Text for analysis: Begin
Why your own UM or UIM coverage may be the real claim

If the borrowed vehicle's owner has no applicable coverage, you may be looking at your own uninsured motorist coverage.

If the driver had some separate insurance but it's bare-minimum and nowhere near enough, underinsured motorist coverage may come into play instead.

In Maine, UM coverage is built into auto policies unless properly rejected, and most people never knowingly reject it. For a physician, that coverage can be the difference between a nuisance claim and actual money for wage loss, treatment, future care, and the very real problem of not being able to use your hands the way your job demands.

A few things decide whether that coverage opens up:

  • why the owner's carrier denied the claim
  • whether the driver had separate insurance as a non-owner
  • whether you were in your own car, someone else's car, or on foot
  • whether there are multiple policies that might cover you as a named insured, resident family member, or occupant

That last point matters more than people think.
Text for analysis: End
Tasks and exercises ->
[1] Answer these questions from the passage on uninsured motorist coverage:
(a) Which coverage may come into play if the driver's separate insurance is bare-minimum?
(b) In Maine, what must happen for UM coverage not to be built into an auto policy?
(c) Which point does the passage say matters more than people think?
[2] Repeat word for word the part of the passage on uninsured motorist coverage from "If the borrowed" to "your job demands.".
Data extract: Begin
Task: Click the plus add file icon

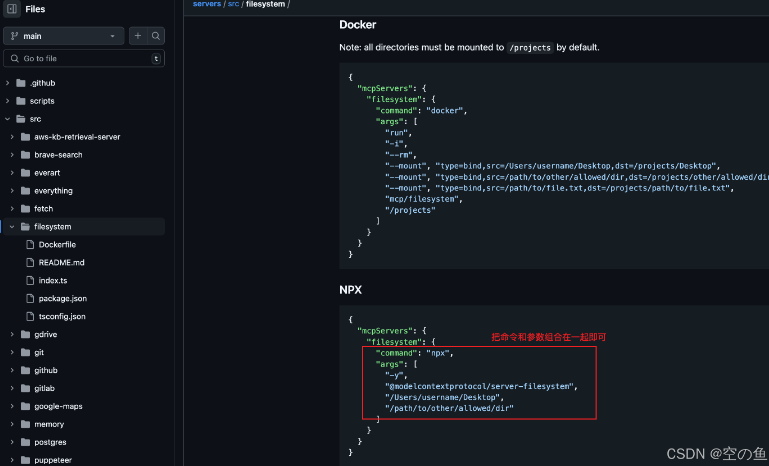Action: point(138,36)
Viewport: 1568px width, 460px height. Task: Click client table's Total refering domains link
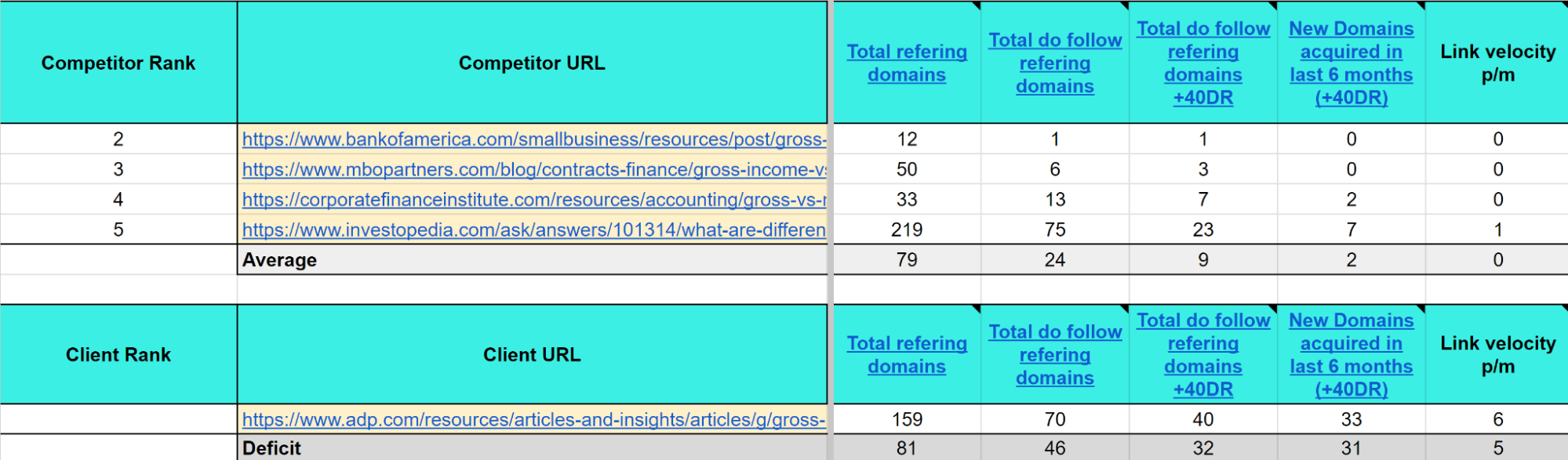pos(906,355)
Data extract: End
Answers to the exercise ->
[1]
(a) Underinsured motorist coverage.
(b) It must be properly rejected.
(c) Whether there are multiple policies that might cover you as a named insured, resident family member, or occupant.

[2]
If the borrowed vehicle's owner has no applicable coverage, you may be looking at your own uninsured motorist coverage.

If the driver had some separate insurance but it's bare-minimum and nowhere near enough, underinsured motorist coverage may come into play instead.

In Maine, UM coverage is built into auto policies unless properly rejected, and most people never knowingly reject it. For a physician, that coverage can be the difference between a nuisance claim and actual money for wage loss, treatment, future care, and the very real problem of not being able to use your hands the way your job demands.